Compared to how long Barry has been professionally researching this, I entered the picture yesterday and joined the effort to help. Potential mistakes on the website are mine, not Barry's, but I do firmly believe in some of the "ambitious" wording there. Blog posts and more concrete demos or details to come!
Just for the curious, here is my angle in all this:
I happened to (hobbyist!) research tiny, yet practical, languages for over a decade (see e.g. https://lambada.pages.dev/). In that work I started noticing that the Iota combinator (https://en.wikipedia.org/wiki/Iota_and_Jot) is not a combinator in the most traditional sense: It is usually defined as behaving like "\x x S K", but like, how can we just refer to a lambda in the definition of a logic? One could write reduction rules such as "Iota Iota x -> x", but now Iota appears on the left hand side, in argument position! Doesn't that allow reflecting on arguments? Horror! I just started realizing that, while SK is perfectly Turing complete and sane, forcing down the number of combinators from 2 to 1 magically forces some amount of intensionality! Curious, isn't it?

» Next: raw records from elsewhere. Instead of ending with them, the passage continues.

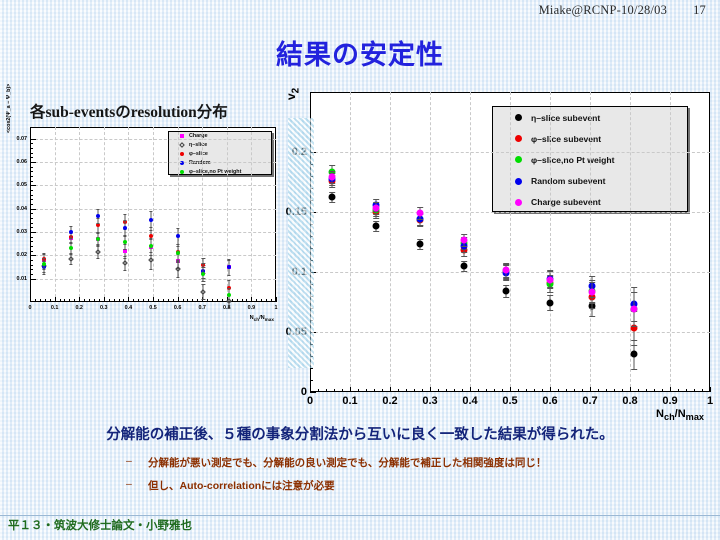 The width and height of the screenshot is (720, 540). What do you see at coordinates (590, 202) in the screenshot?
I see `legend-entry: Charge subevent` at bounding box center [590, 202].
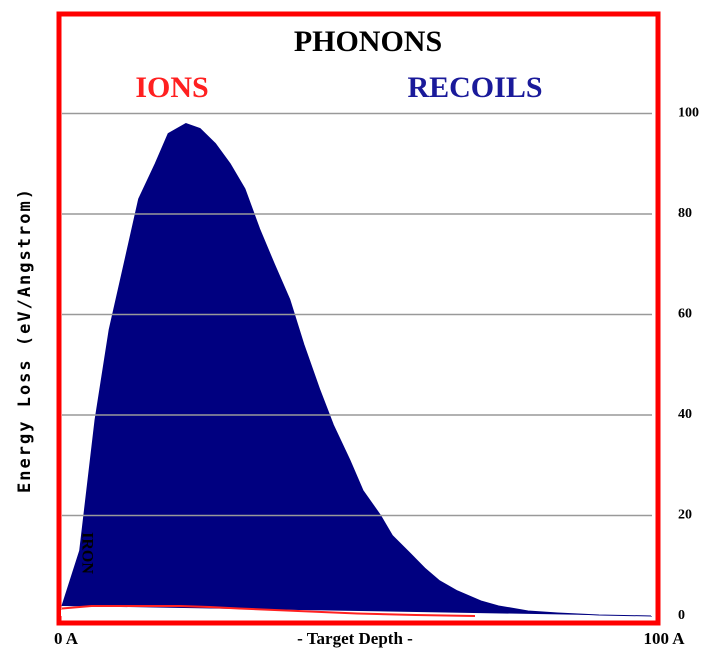 The image size is (709, 656). I want to click on y-tick-label: 80, so click(685, 214).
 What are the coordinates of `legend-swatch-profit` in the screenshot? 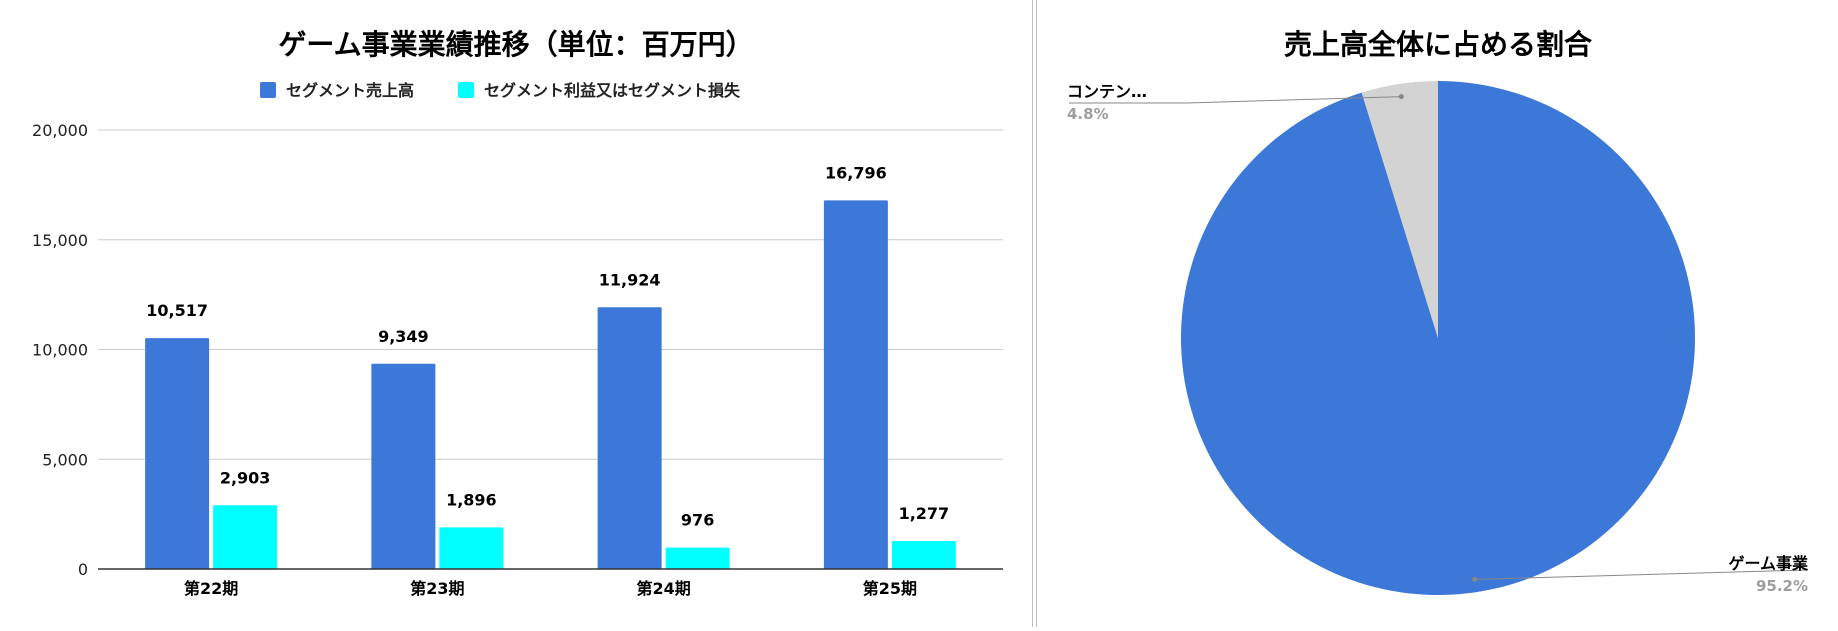 It's located at (466, 90).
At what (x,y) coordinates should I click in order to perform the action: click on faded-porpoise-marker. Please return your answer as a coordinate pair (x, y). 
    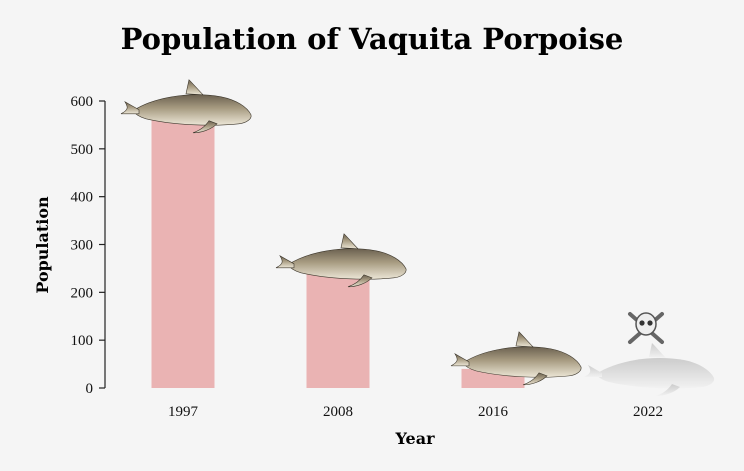
    Looking at the image, I should click on (650, 370).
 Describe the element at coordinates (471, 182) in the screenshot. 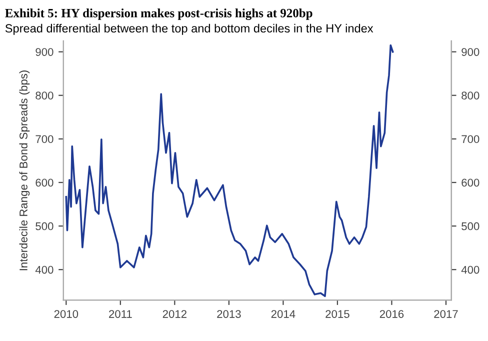

I see `y2-tick-label: 600` at that location.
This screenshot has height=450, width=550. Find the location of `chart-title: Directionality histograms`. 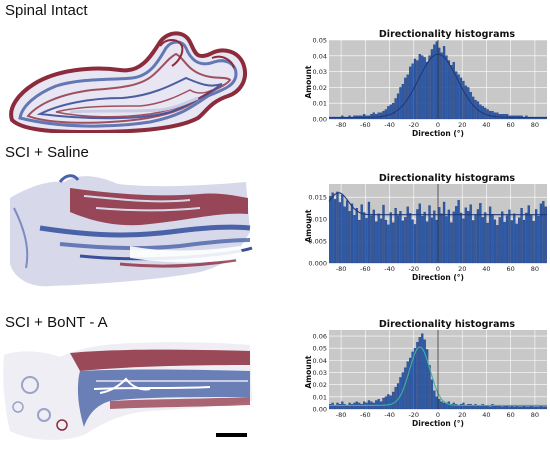

chart-title: Directionality histograms is located at coordinates (447, 34).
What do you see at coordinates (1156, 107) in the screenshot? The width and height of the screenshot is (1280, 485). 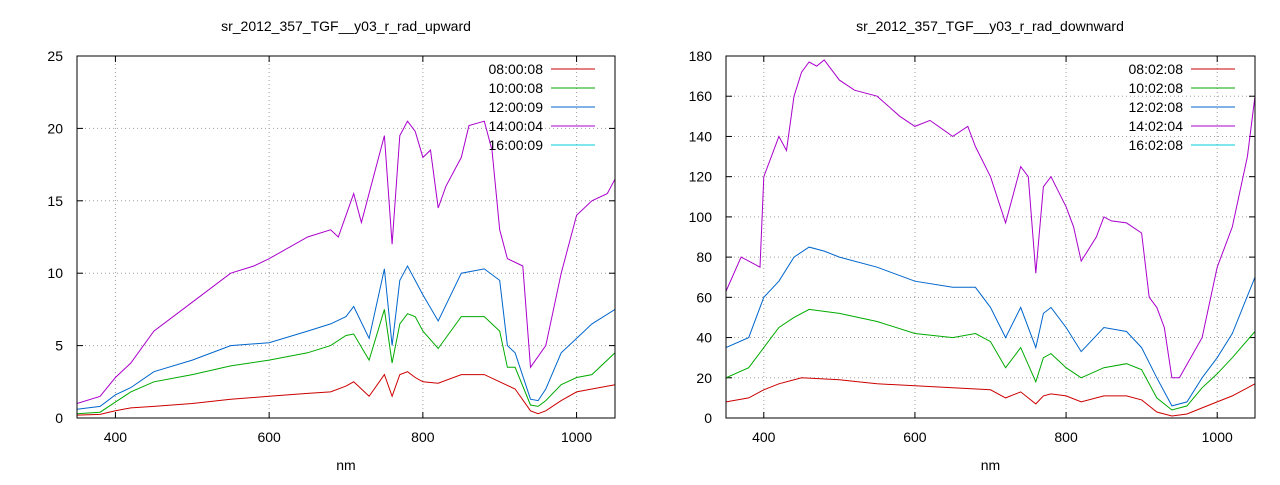 I see `legend-label: 12:02:08` at bounding box center [1156, 107].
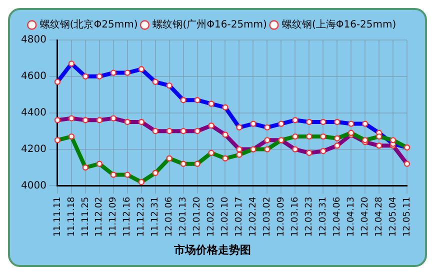  Describe the element at coordinates (212, 216) in the screenshot. I see `x-tick-label: 12.02.03` at that location.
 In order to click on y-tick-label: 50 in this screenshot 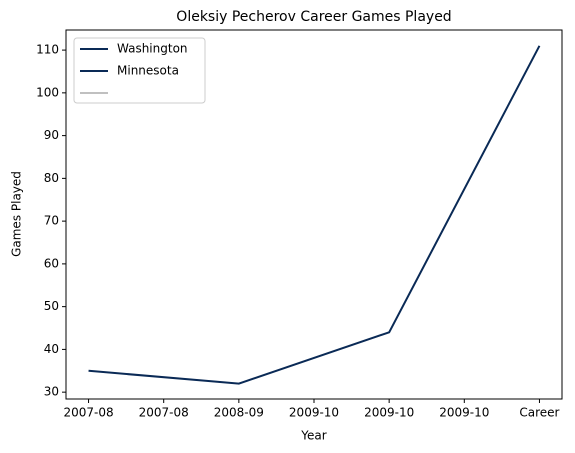, I will do `click(52, 306)`.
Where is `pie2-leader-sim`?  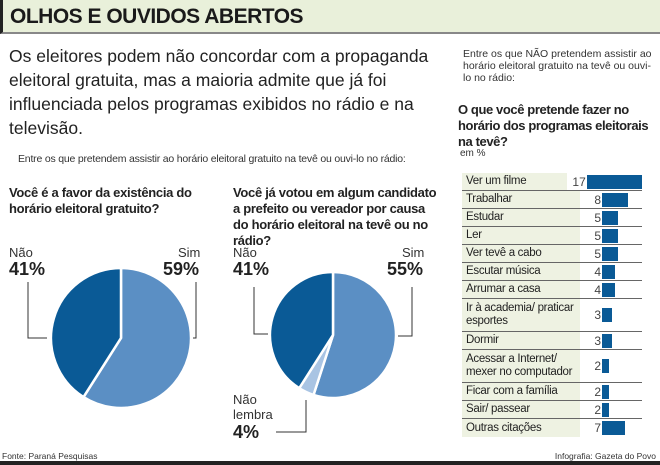 pie2-leader-sim is located at coordinates (406, 312).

And that's when I came across Barry's work and book! A calculus that embraces intensionality. So I reached out to see if I can help. How can I be most useful? Barry has been figuring out theory, professionally, before I could think. So I felt like helping spread the word, maybe to a less academic developer crowd, would be a more effective way to contribute. I spent my entire career building developer tools, so I have some ideas what could be useful and what might be necessary to convince various kinds of developers. That's how the website came to be, and it is very much a work in progress. We sync regularly, for instance Barry had excellent ideas for demos and I suggested slightly tweaked reduction rules at some point (not more powerful in theory, just more convenient in practice), see "triage calculus" in typed_program_analysis.pdf
It took me a while on the website to understand what it was all about. As it is it looks more like a website for a functional programming language.
Could you link typed_program_analysis.pdf? I can’t seem to find it.